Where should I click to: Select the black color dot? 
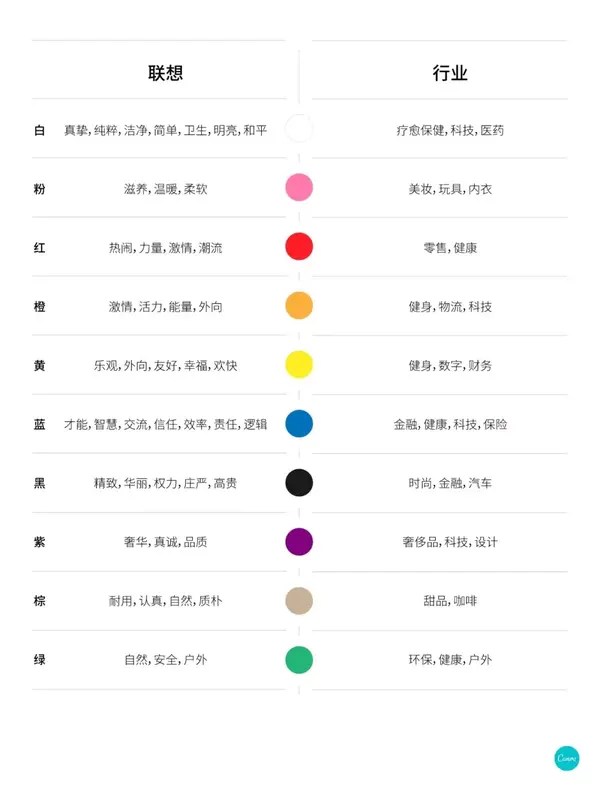point(299,482)
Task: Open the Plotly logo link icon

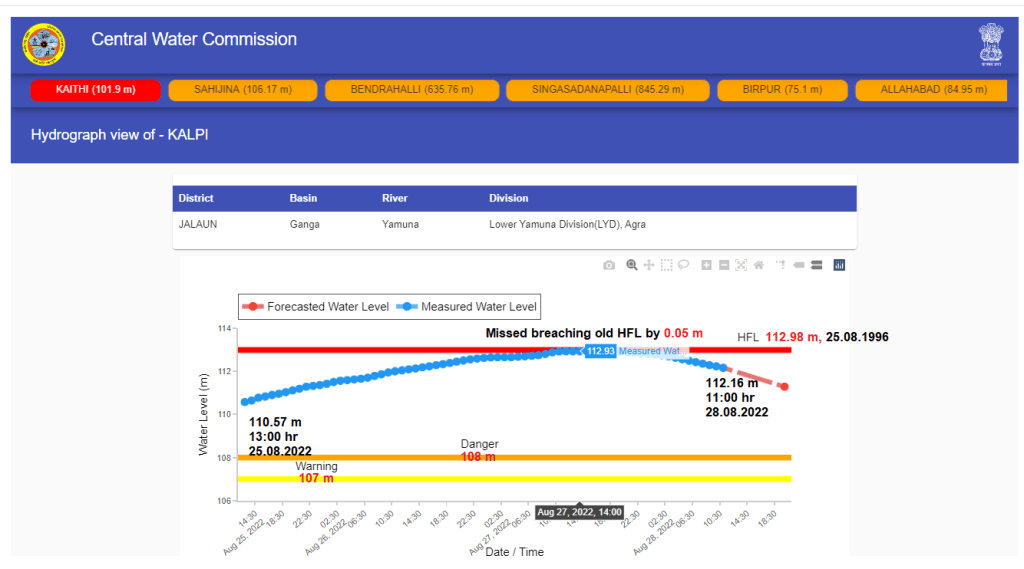Action: coord(839,265)
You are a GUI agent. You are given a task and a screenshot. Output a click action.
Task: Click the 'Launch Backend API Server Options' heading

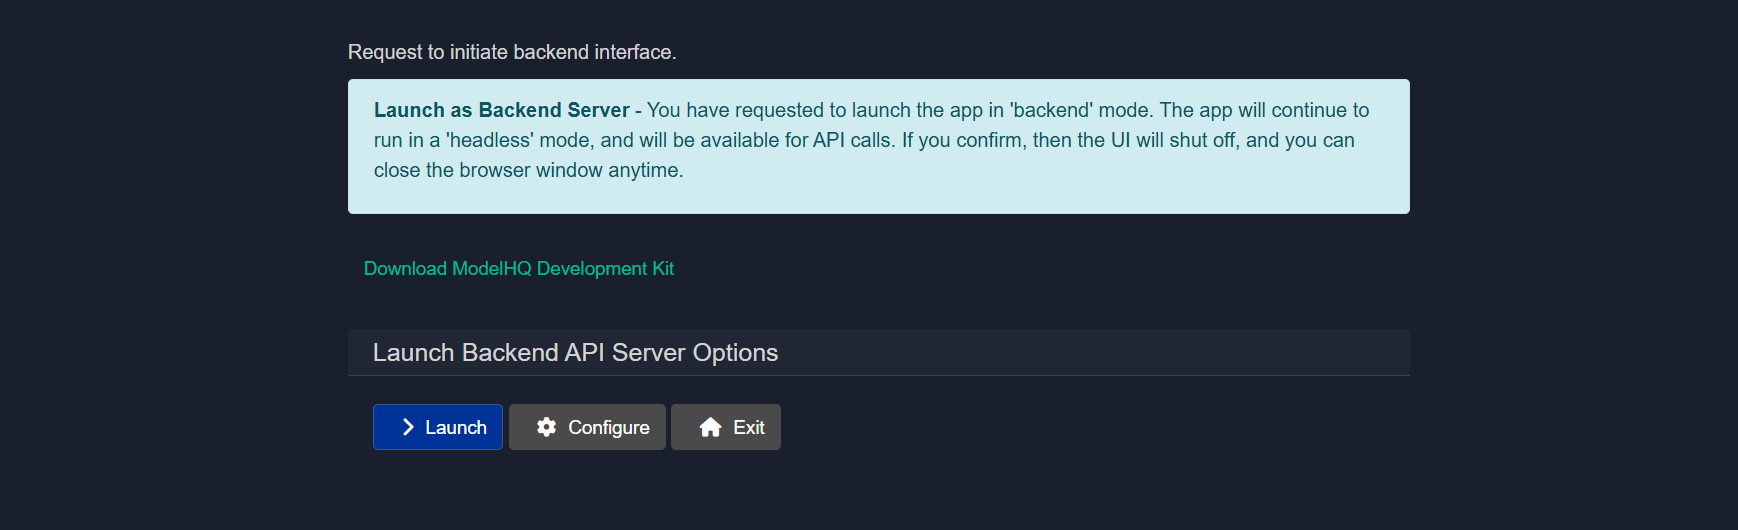[x=575, y=353]
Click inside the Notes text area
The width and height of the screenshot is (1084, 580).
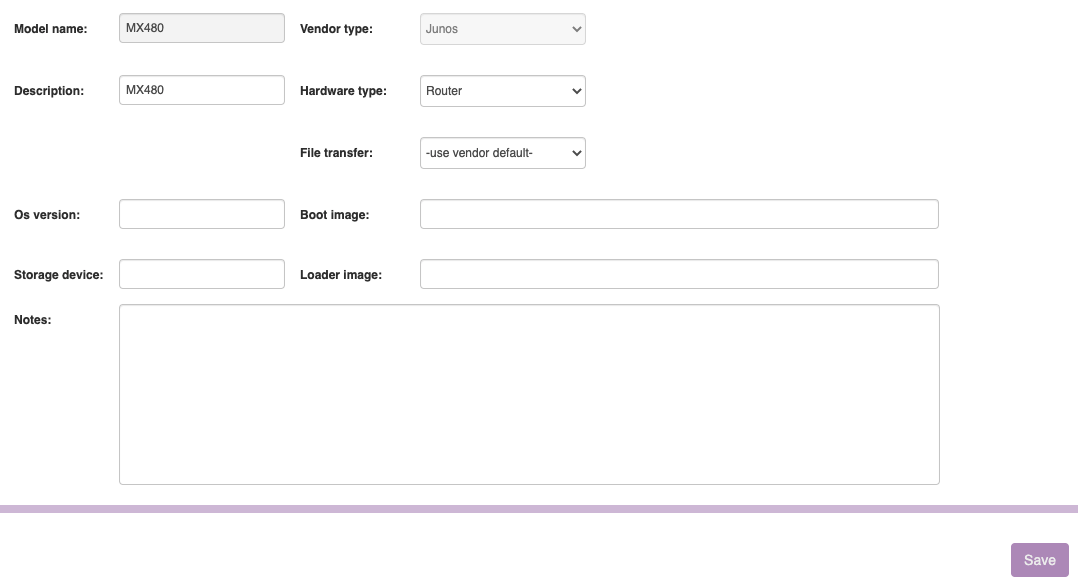click(528, 394)
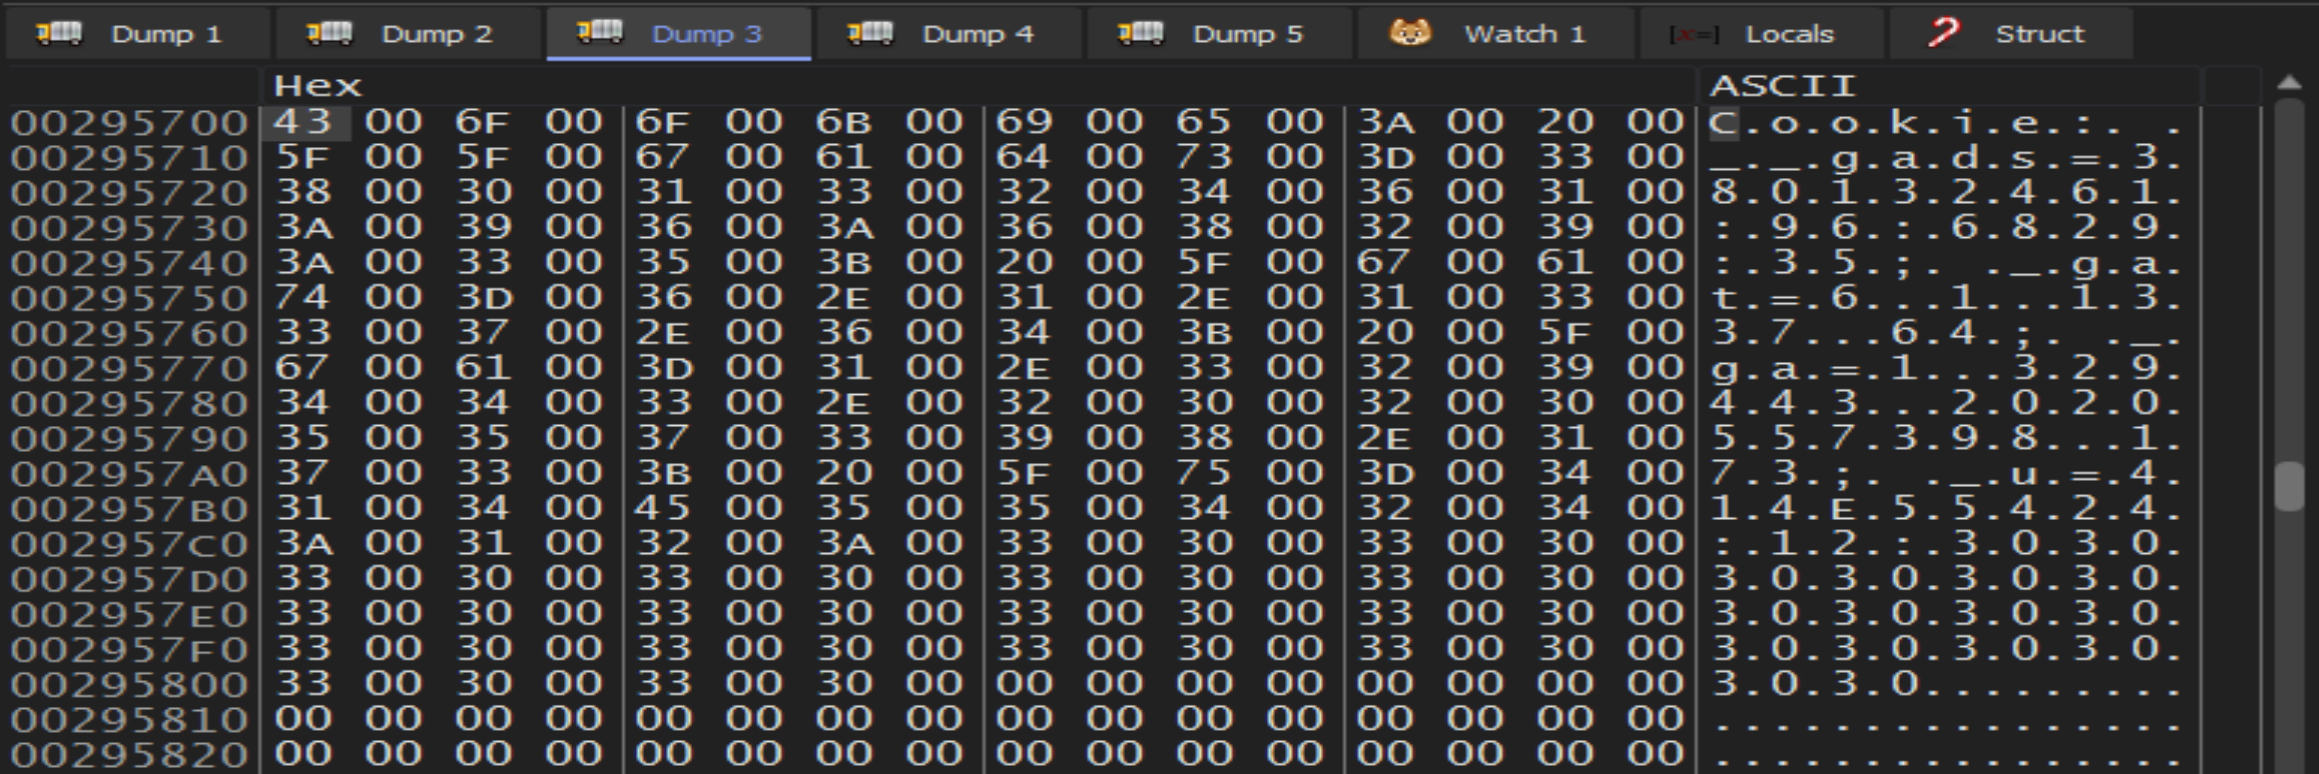Viewport: 2319px width, 774px height.
Task: Click the truck icon on Dump 3 tab
Action: [600, 33]
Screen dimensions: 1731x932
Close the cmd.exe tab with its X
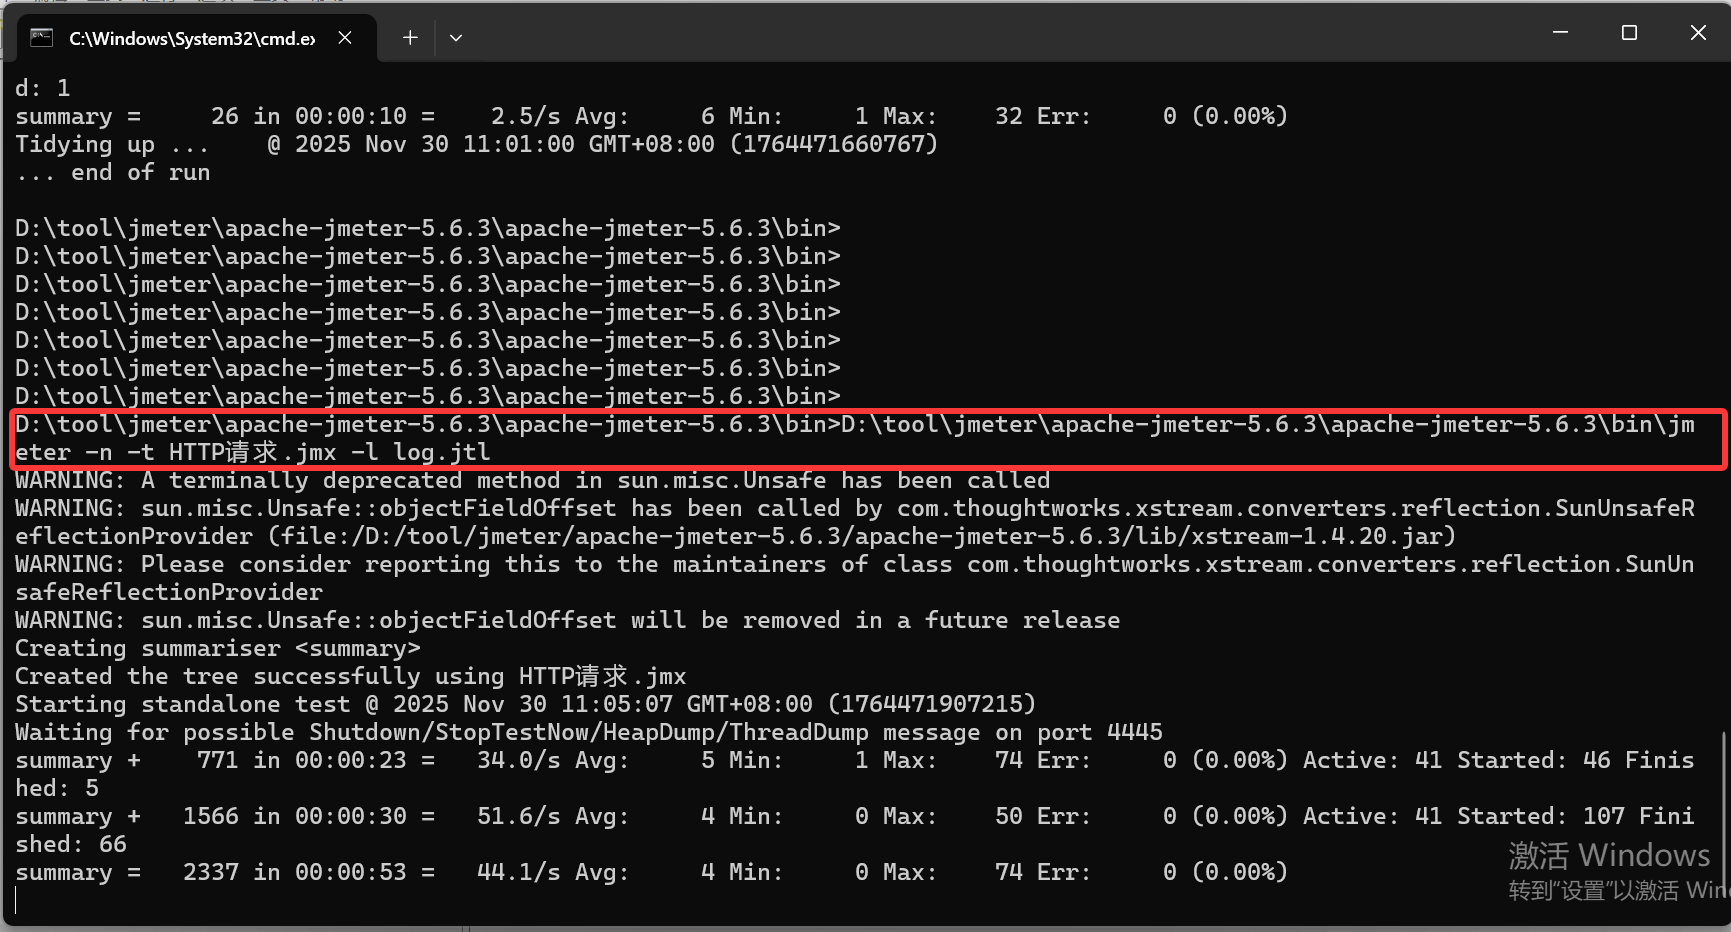(345, 38)
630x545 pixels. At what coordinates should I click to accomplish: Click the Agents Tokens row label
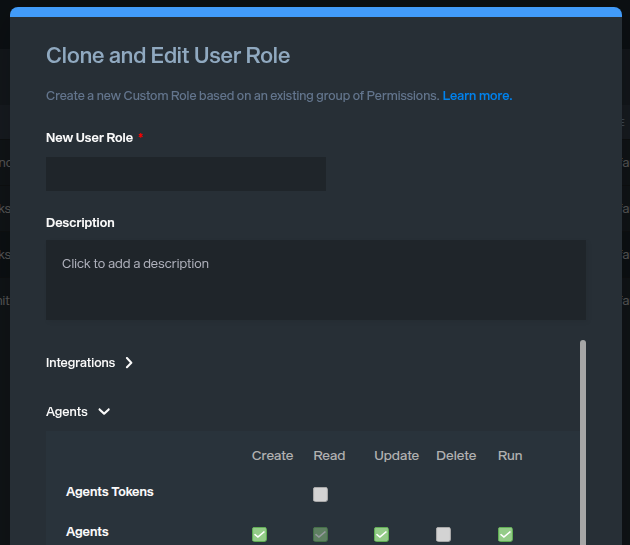tap(110, 492)
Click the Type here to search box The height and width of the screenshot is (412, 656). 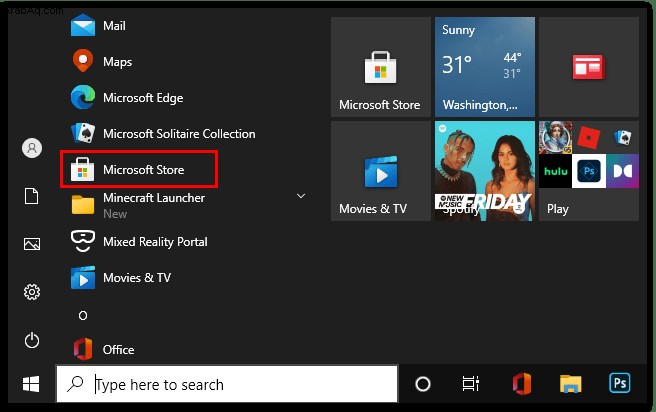click(227, 384)
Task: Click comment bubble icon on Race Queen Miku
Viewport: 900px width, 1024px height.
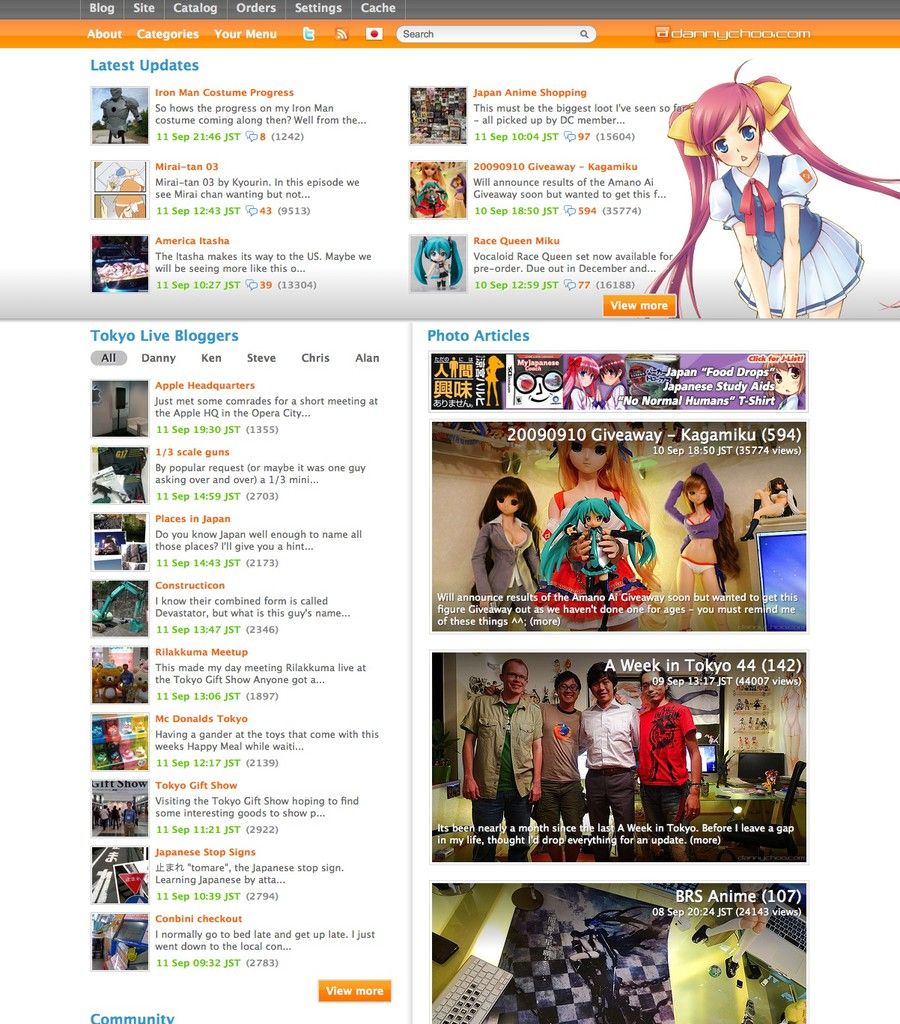Action: point(570,285)
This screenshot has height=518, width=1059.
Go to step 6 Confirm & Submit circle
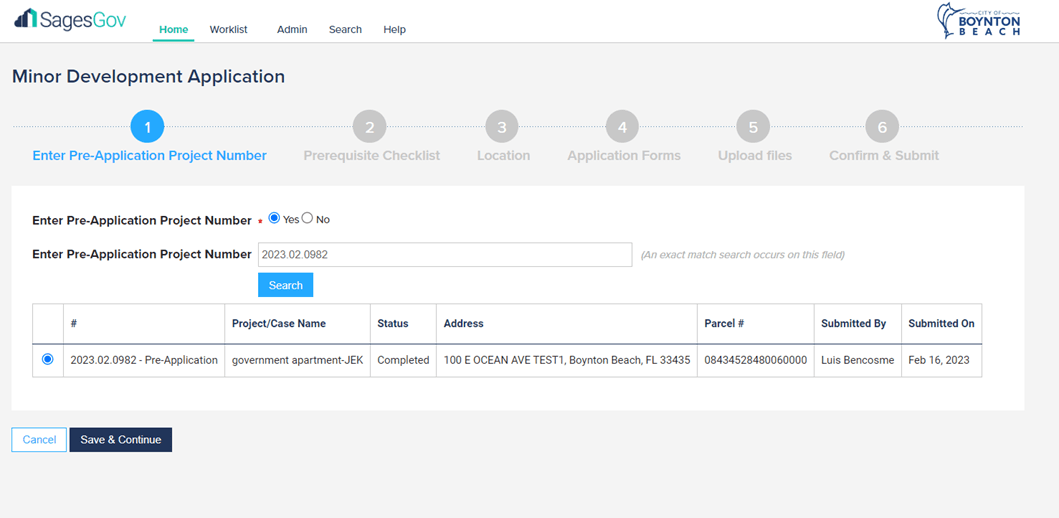(x=882, y=127)
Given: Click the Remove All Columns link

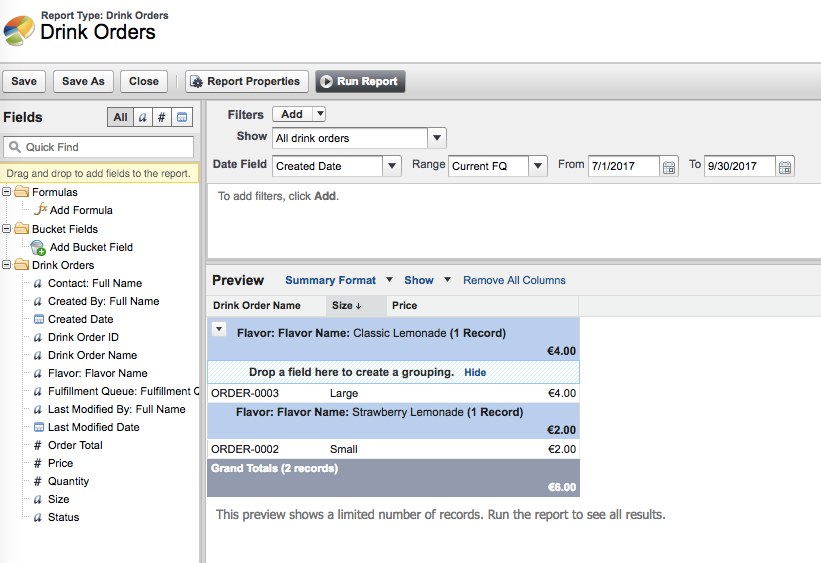Looking at the screenshot, I should pyautogui.click(x=514, y=280).
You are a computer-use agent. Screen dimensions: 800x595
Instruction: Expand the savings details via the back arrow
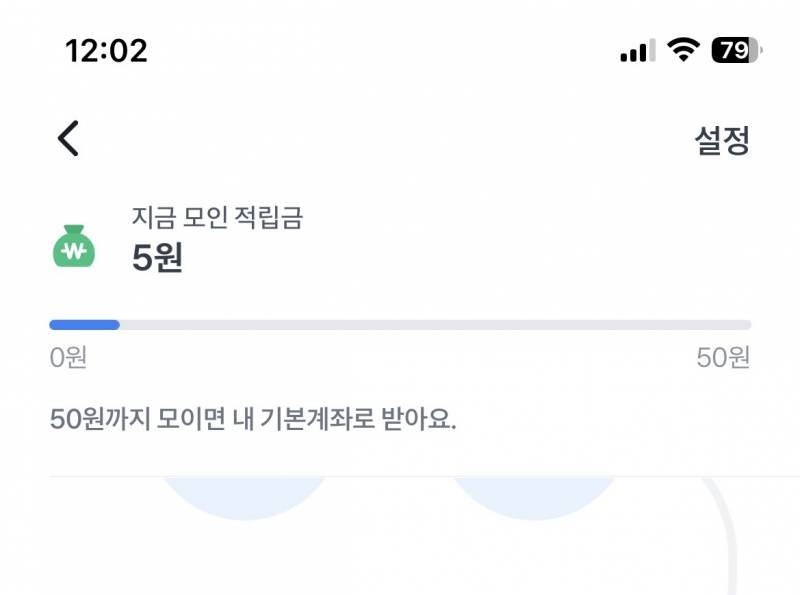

------------------------------------

*Problem to work on*:
Look over the records above, and wherever a line contains the string "dimensions", copy that line.

*Solution to this task*:
Screen dimensions: 1731x932
You are a computer-use agent. Screen dimensions: 800x595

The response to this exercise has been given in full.